Pick Six is a half-dozen cool things in music, from two points of view.
Richard Darud of Eagan:
1 Ruthie Foster singing “Angel from Montgomery” on Facebook in tribute to John Prine from her yard. The world’s a better place with his music in it. He passed away this week from the coronavirus.
2 “Garth & Trisha: Live by Request!” A touching and honest night. CBS hosted this “live event” from Garth Brooks’ and Trisha Yearwood’s home studio. The couple and CBS will donate $1 million to charities to be determined, combating the COVID-19 virus.
3 Ruthie Foster, “Live at the Paramount.” This concert album comes with dynamic originals and covers from swing-era greats like Frank Sinatra, Duke Ellington, Ella Fitzgerald and others. “Mack the Knife” is a hit.
Jon Bream of the Star Tribune:
1 “ACM Presents: Our Country.” Because of the COVID-19 pandemic the ACM Awards were postponed, so the Academy of Country Music instead offered a series of at-home mini-performances. We got to see, among other things, Brad Paisley and Darius Rucker harmonize via Zoom from Nashville and Charleston, S.C., Shania Twain sing in her barn with her horse in her face, and Carrie Underwood soar on her couch with a glass of red wine on “Drinking Alone.”
2 Holly Gleason on John Prine. She was his friend and sometimes publicist and as gifted and observant a writer as he was a songwriter. Best story she tells is how Prine signed over his rights to co-writing “You Never Even Called Me by My Name” to Steve Goodman because Goodman took the fall for penning the lyrics with a Sharpie on a fancy New York City hotel wall. hollygleason.com/essays.

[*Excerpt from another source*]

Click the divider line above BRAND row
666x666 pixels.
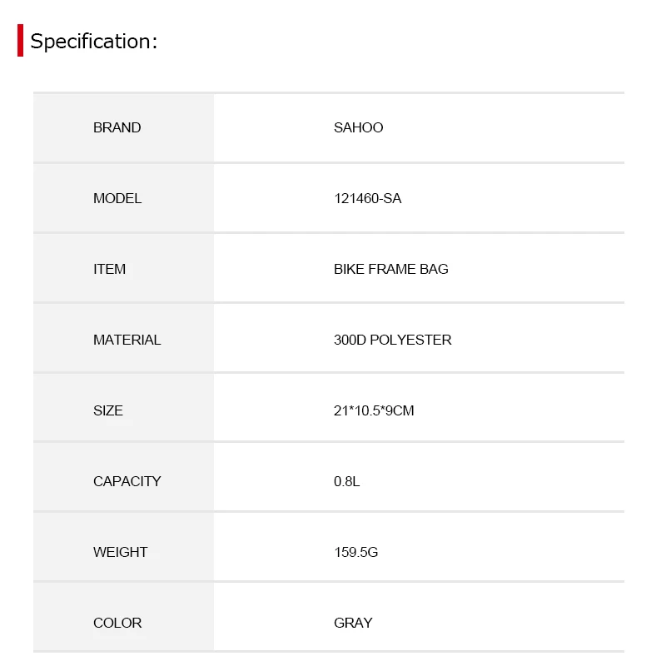pos(329,92)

3 Pearl Jam, “Gigaton.” On their first album in seven years, Seattle’s finest hits fast and furious (“Who Ever Said”), gets a little grungy (“Superblood Wolfmoon”), does a little David Byrne dance (“Dance of the Clairvoyants”), injects some politics (“Quick Escape”) and tries to soothe (“River Cross”). In sum, grunge grows up on “Gigaton” without losing spirit or purpose.